I believe the usual Creationist figure is 6,000 years, not 5,000--but, as someone who believes Genesis is history, albeit poeticised, I don't like the attitude that 'the Bible teaches that the earth is X years old'. The Bible does not, in fact, say how old the earth is. The 6,000 years figure is arrived at by adding up genealogies and ages in Genesis, which is kind of cunning except that genealogies in Genesis weren't necessarily father-son-father-son all the way down. 'Father of' may have meant 'ancestor of' rather than literal 'father', meaning that there could well be gaps in the chronology--either unimportant generations, deemed not significant enough to warrant mention, or generations deliberately 'blotted out' from the record because of sin, etc.
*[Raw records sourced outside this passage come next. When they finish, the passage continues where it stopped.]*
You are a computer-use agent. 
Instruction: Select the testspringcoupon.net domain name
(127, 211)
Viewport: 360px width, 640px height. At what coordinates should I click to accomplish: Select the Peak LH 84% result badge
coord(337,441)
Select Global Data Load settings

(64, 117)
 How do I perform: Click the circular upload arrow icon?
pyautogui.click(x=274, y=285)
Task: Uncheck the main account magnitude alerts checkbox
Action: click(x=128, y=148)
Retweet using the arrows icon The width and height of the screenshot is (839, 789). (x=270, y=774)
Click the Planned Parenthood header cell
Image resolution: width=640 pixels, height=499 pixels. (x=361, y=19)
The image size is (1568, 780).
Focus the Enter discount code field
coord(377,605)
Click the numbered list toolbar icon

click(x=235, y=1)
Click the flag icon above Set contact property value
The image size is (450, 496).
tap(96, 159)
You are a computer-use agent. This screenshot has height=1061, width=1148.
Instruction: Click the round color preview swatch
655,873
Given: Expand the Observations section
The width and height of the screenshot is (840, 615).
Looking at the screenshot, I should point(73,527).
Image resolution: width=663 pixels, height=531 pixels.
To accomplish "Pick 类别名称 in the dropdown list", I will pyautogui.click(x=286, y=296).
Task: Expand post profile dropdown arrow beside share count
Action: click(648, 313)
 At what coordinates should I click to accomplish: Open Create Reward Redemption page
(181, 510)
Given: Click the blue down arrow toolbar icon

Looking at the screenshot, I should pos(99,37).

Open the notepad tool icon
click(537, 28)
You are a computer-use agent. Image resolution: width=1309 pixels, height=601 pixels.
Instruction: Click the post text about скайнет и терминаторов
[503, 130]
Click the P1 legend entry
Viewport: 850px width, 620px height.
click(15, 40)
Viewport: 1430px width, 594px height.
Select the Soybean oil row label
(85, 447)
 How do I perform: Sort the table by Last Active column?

So using the genealogies as 'proof' that the earth is a specific age is dubious at best--and of course, there's the theoretical possibility that Adam and Eve lived, pre-Fall, in the Garden for hundreds of years.
As a Christian who plans to homeschool, I plan to teach the theory of evolution correctly--I've seen far too many Christians who misunderstand evolutionary theory and teach a strawman, which is frankly embarrassing. (Not that I'm a hotshot scientist at all, I might add--DH is better at that sort of thing, so he'll probably take over the kids' scientific education at some point). I don't want my kids spouting nonsense like 'Evolution says we came from monkeys' or 'If evolution were true, there wouldn't still be monkeys today'. I want them to know what the theory means, how it was arrived at, its moral and sociological implications, the philosophy behind it, and so on--the whole package. Ultimately, when my children are old enough to understand, I will teach them the philosophy behind secular science as a whole, and how it is fundamentally flawed. Rather than just focussing in on evolution, I will show them how secular science of any kind, when challenged, cannot philosophically defend itself, and how on the other hand Christianity provides a cohesive worldview through which most scientific theory and practice can be logically and philosophically justified. A complicated task, which will be much more demanding than simply saying 'We're Christians, we don't believe this' or flinging them a copy of Creation magazine; but a necessary one, I think. Most Christians are simply not philosophically competent, which leads them to think in secular terms and believe that the evidence for 'the other side' is overwhelming.
How far my children will debate the evidentials I'll probably leave largely up to them, as I'm more concerned in their education with giving them a solid philosophical grounding, so they can 'fill in the blanks' throughout their lives. But if they happen to be interested in white hole cosmology or genetics, I'm sure we can hunt up some kind of learning system.